SALGUEIRO – Numa época em que a música brasileira passa por transformações e os jovens cada vez mais escutam estilos que parecem “descartáveis”, em Salgueiro, no Sertão Central, há uma turma de crianças e adolescentes fazendo o caminho inverso. Eles estão aprendendo teoria musical, lendo partituras e fazendo apresentações abertas à população. Eles integram o elenco da Orquestra Sinfônica Conviver – nascida dentro do Programa de Convivência e Fortalecimento de Vínculos, da Secretaria de Desenvolvimento Social do município.
Iago Martins, 16 anos, Isaias Pereira, 11, Tayrine Farias, 17, Bruno Eliseu, 13, e Camila Rodrigues, 14, jamais imaginaram que um dia fossem tocar com desenvoltura bateria, trompete, sax tenor, flauta transversal e violino. Muito menos pensaram que um dia fossem ser aplaudidos de pé. Em comum, todos são jovens de origem humilde, moram em bairros da periferia e frequentam escolas públicas.
Todos faziam parte de outros projetos do Conviver e começaram a iniciação musical pela flauta doce. Quando a proposta da orquestra foi delineada, eles fizeram testes de aptidão para definir os instrumentos com os quais tivessem afinidades. Hoje a orquestra conta com 32 músicos aprendizes com idades entre 10 e 18 anos.
“Já gostava de flauta doce e após assistir a um vídeo com um músico profissional tocando e falando sobre flauta transversal me interessei. Agora quero ir além”, diz, entusiasmado, Bruno Eliseu, morador do bairro Santa Margarida, que sonha em ser advogado, mas sem deixar a música de lado. Ele gosta de ouvvir clássicos da MPB e um pouco de sertanejo.

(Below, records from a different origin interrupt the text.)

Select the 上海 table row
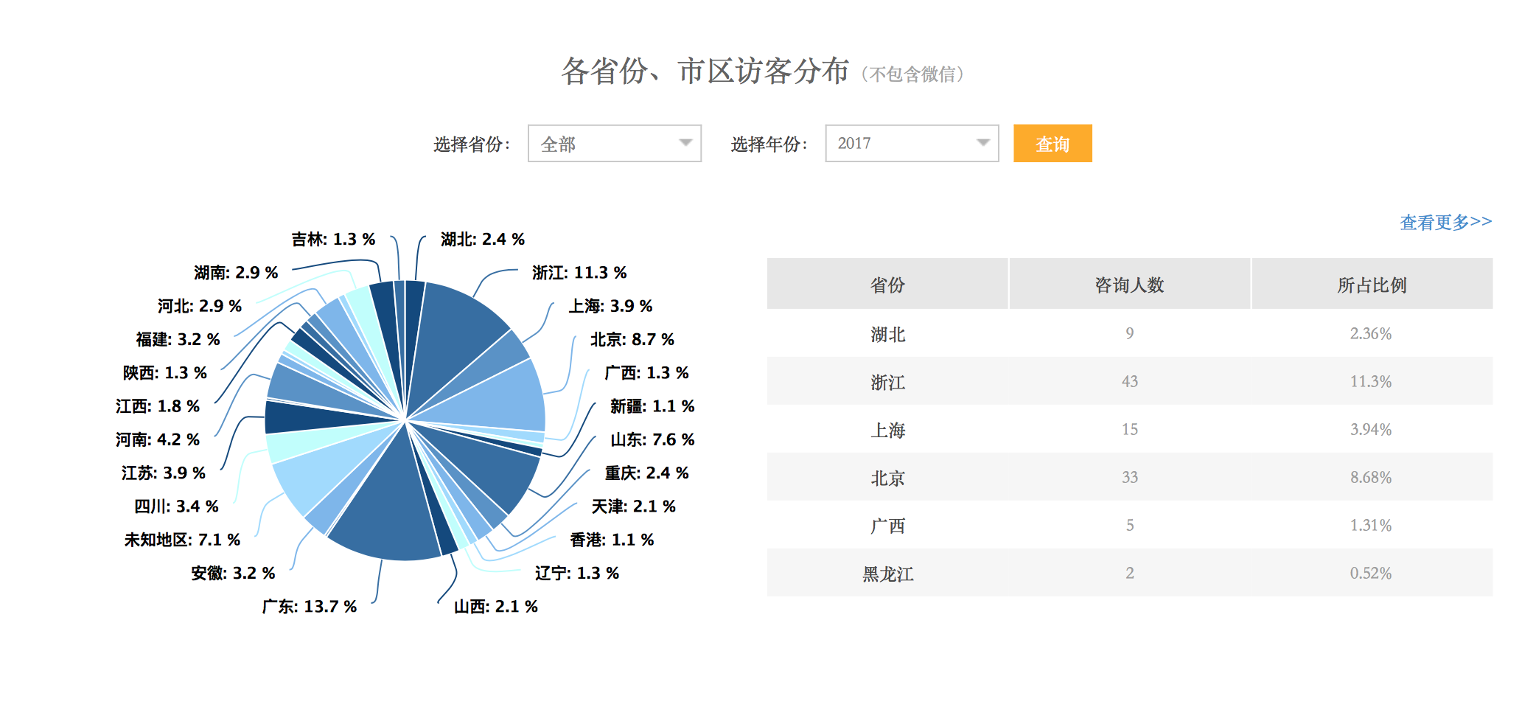Screen dimensions: 1536x724 click(x=1129, y=429)
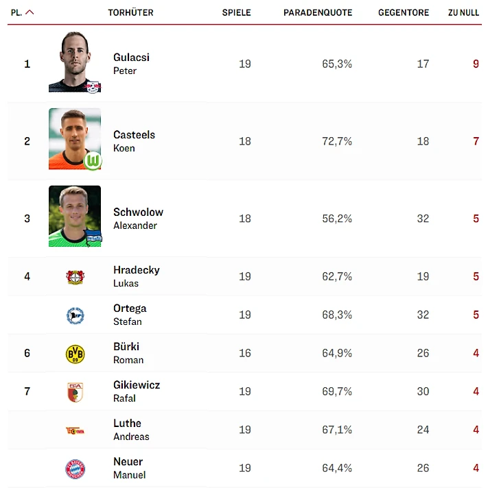Open Alexander Schwolow's player photo
Image resolution: width=501 pixels, height=488 pixels.
pos(75,217)
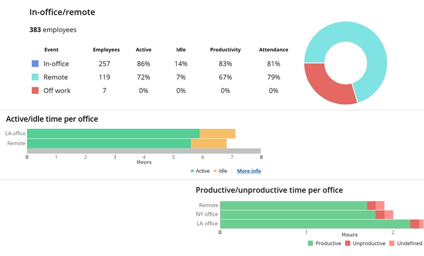Screen dimensions: 424x256
Task: Select the In-office row in the table
Action: (x=58, y=63)
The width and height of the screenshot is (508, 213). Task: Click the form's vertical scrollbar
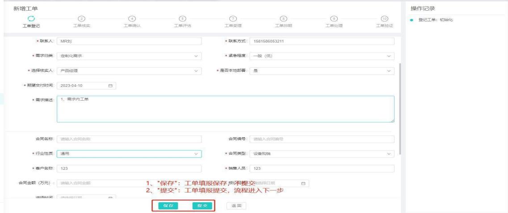point(400,107)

Eclética, Tayrine Farias, moradora da Cohab, gosta de vários estilos, desde que sejam alegres e dançantes. Gosta muito do sax tenor. Para ela, é um instrumento difícil, que aguça a sensibilidade de quem ouve e toca, seja qual for o ritmo. “Quando deixei a flauta doce e o sax chegou às minhas mãos, fiquei encantada. No começo achei difícil, mas agora estou me familiarizando”, diz a garota que para o futuro pretende cursar administração.
Todos chegaram meio que de “para-quedas”, como eles mesmo dizem, na formação da orquestra. Desde julho começaram a ter aula de teoria musical três vezes por semana. O maestro Jacson Anjos diz que tem sido um processo delicado e cuidadoso, que nenhum desses jovens perdesse a motivação. “Começamos do zero, mostrando a necessidade de cada instrumento numa orquestra e as funções específicas em cada estilo musical", observa o músico.

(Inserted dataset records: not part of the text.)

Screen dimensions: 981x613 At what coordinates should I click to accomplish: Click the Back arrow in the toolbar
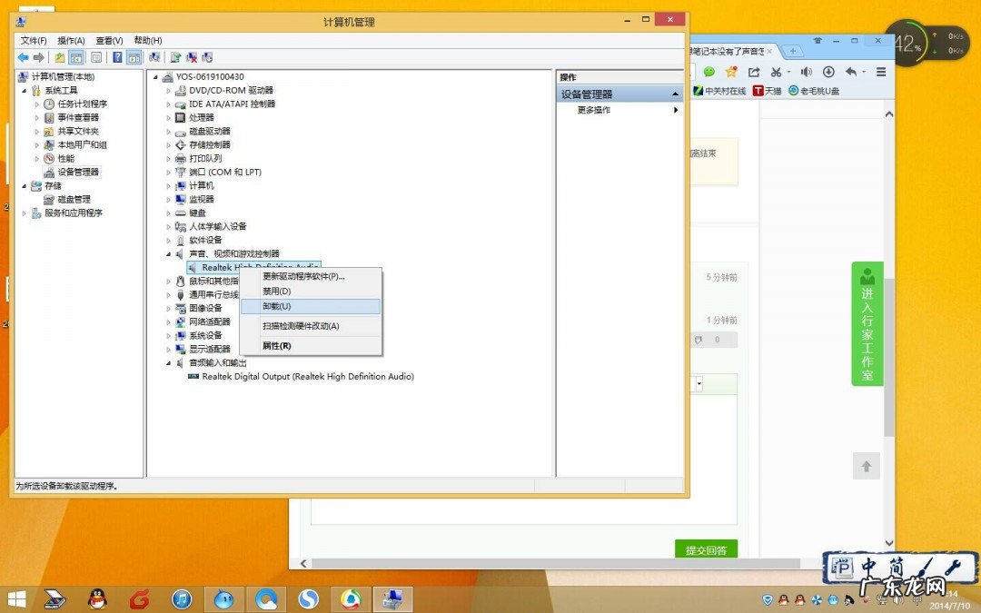[x=23, y=57]
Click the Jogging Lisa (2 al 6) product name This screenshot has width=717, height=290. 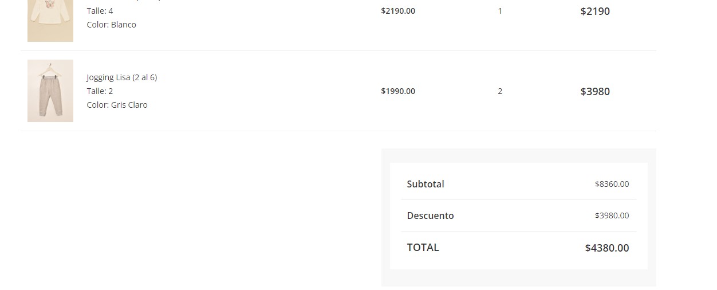click(121, 77)
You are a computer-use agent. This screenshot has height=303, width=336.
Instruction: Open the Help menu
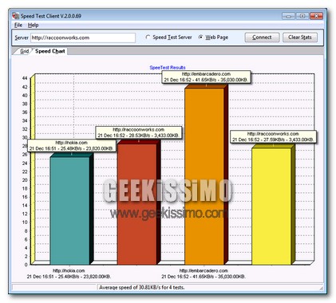click(x=33, y=26)
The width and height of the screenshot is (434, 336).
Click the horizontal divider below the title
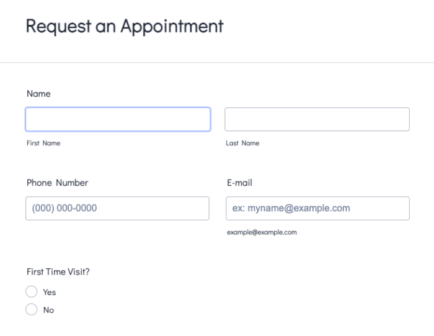click(x=217, y=63)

Na rotina de aulas, eles estudam três vezes por semana teoria musical e durante dois dias ficam livres com seus instrumentos para colocar a prática em dia. Na estreia para o público, mergulharam no universo nordestino a partir de Luiz Gonzaga. Depois visitaram clássicos da MPB. Em dezembro, cumpriram uma agenda de apresentações com canções de Natal e mostraram o talento em shows na Catedral da cidade, na Upae de Salgueiro e no Lar São Vicente de Paulo.

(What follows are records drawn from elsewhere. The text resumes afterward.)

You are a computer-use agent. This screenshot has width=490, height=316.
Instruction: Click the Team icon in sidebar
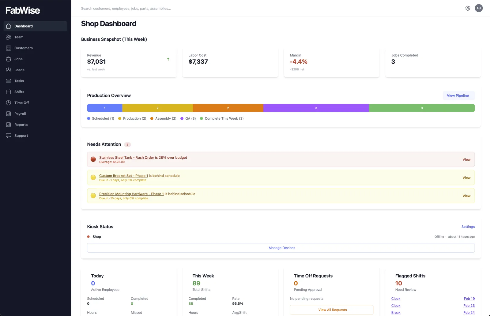[9, 37]
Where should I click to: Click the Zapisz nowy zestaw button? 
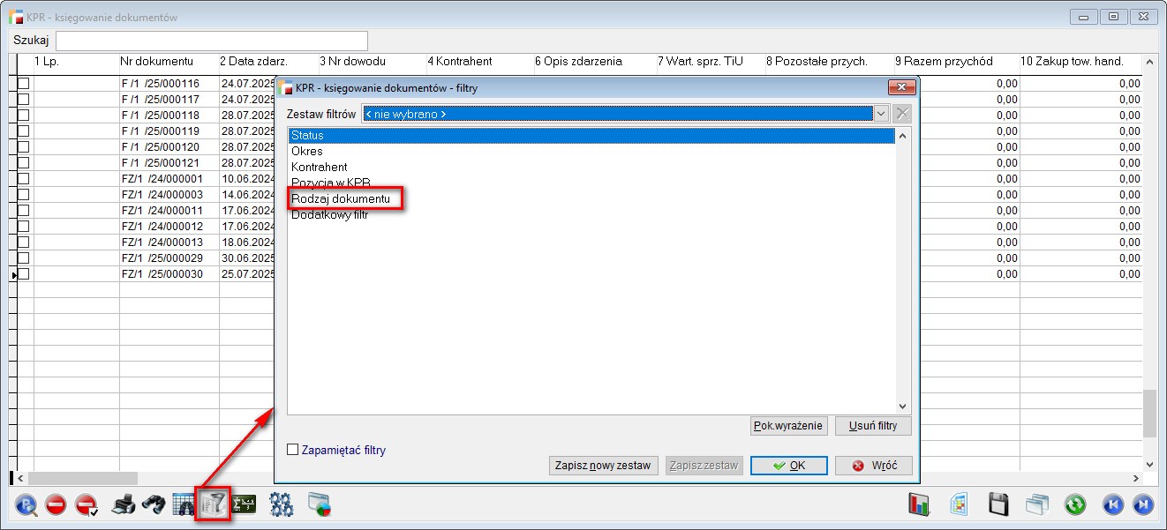[603, 466]
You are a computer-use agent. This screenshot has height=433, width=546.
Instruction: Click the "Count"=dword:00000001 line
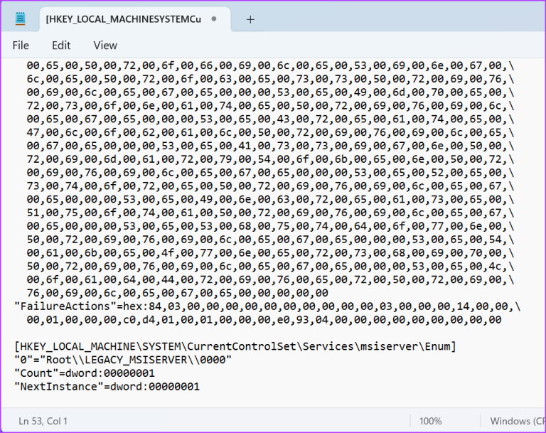coord(85,373)
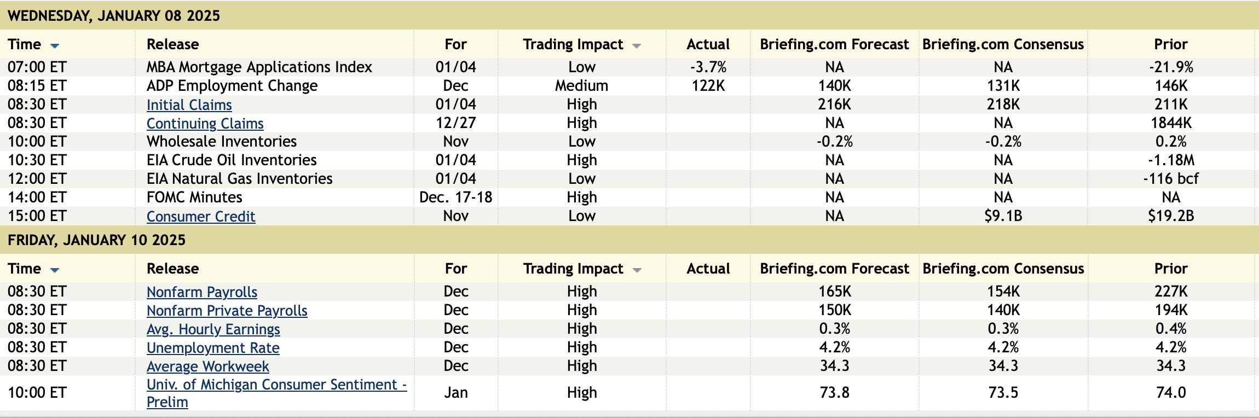Click Time sort arrow in Wednesday table

point(55,45)
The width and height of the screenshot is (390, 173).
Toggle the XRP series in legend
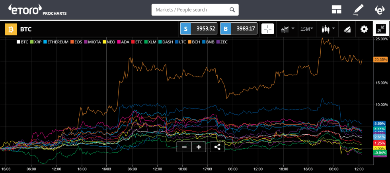point(36,41)
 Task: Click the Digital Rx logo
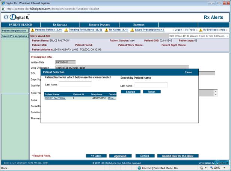[17, 17]
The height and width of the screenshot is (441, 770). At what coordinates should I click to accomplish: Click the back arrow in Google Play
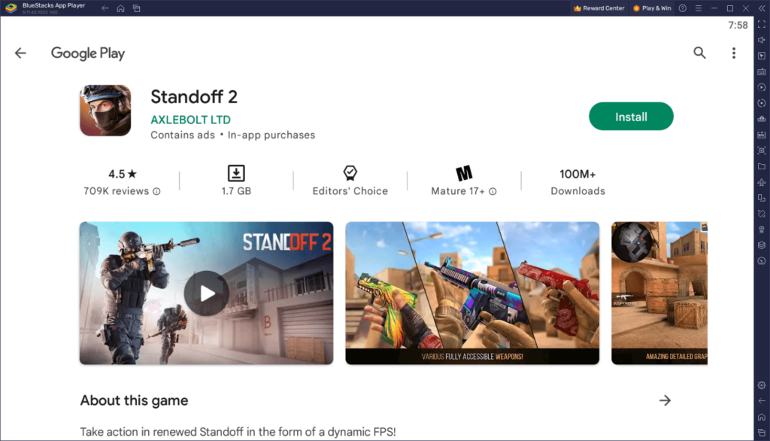tap(20, 53)
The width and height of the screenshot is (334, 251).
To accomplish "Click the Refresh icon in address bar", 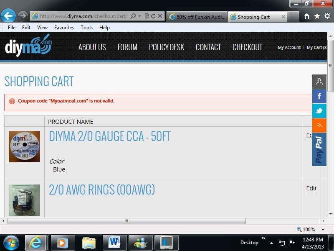I will pos(153,16).
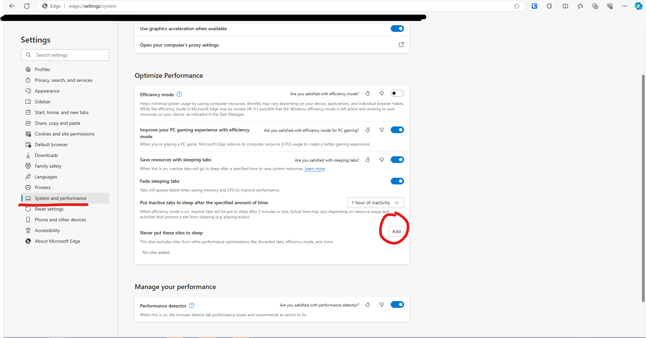Turn off graphics acceleration toggle
This screenshot has height=338, width=646.
pos(397,29)
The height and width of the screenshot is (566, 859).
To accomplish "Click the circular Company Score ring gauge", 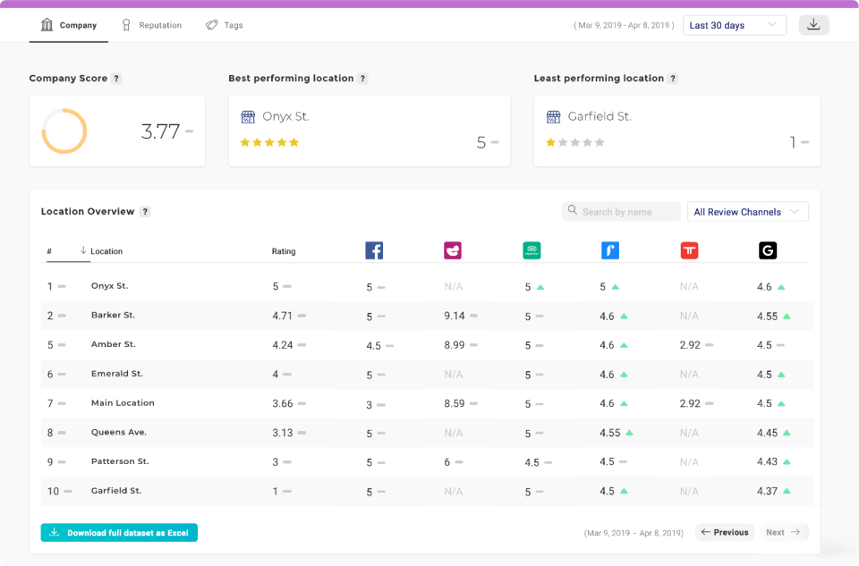I will pos(64,131).
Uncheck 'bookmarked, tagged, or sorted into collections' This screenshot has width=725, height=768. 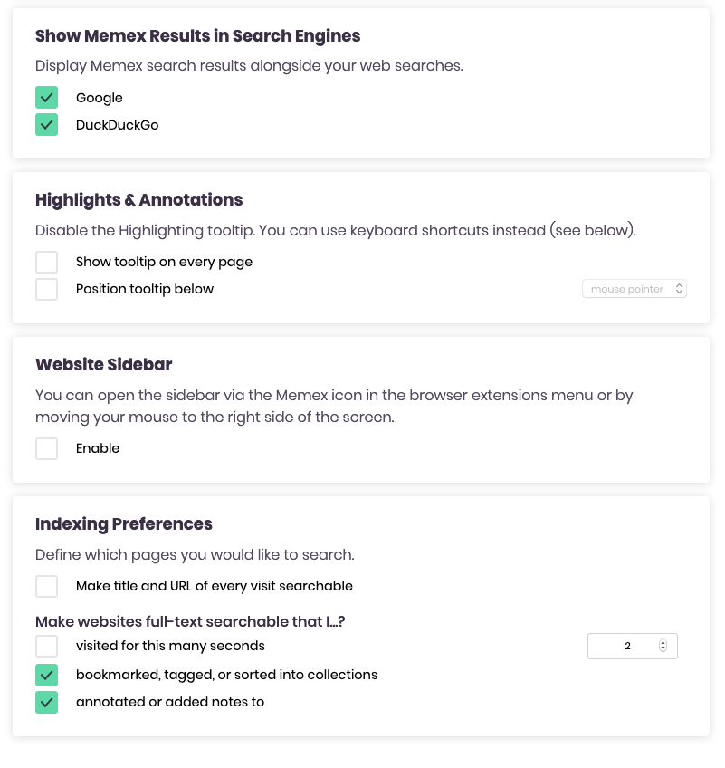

Com a proximidade do Carnaval, os jovens agora vão encarar o universal do frevo e marchinhas. Segundo o maestro, as aulas nesse período serão focadas em Capiba, Antônio Maria, Maestro Duda, Spok, Alceu Valença, Carlos Fernando entre outros. “Todos estão entusiasmados por que vão tocar pra massa. Eles estão fazendo história”, completou o Jacson Anjos.
O PROJETO
Com apenas seis meses de formação, a Orquestra Sinfônica Conviver já apresenta bons resultados dentro da sua proposta, que é desviar os jovens da situação de risco como a prostituição, acesso às drogas, abuso sexual e, principalmente, trabalho infantil. A orquestra é apenas uma das diversas ações coletivas dos serviços do programa Conviver, desenvolvido com recursos do Governo Federal, incluindo a contrapartida e execução da Prefeitura.
Além de crianças e adolescente, os idosos também são contemplados em atividades do programa, que inclui oficinas de música, percussão, teatro e artes plásticas. De acordo com a diretora de Assistência Social do município, Regina Ribeiro, a meta é neste semestre chegar a um número estipulado pelo projeto de 1.005 pessoas atendidas.
“De certa forma mobilizamos uma rede que envolve os órgãos de proteção. Há casos em que vamos buscar essas pessoas assistidas quando há denuncias, enquanto outros chegam por indicação de instituições ou voluntários. Quando elas são amparadas, passamos a acompanhar a rotina distante ou perto da família e ai encaixamos cada pessoa nessas ações", ressalta. A Orquestra Conviver, por exemplo, conta com mais de 30 pessoas, mas pode ganhar novos talentos.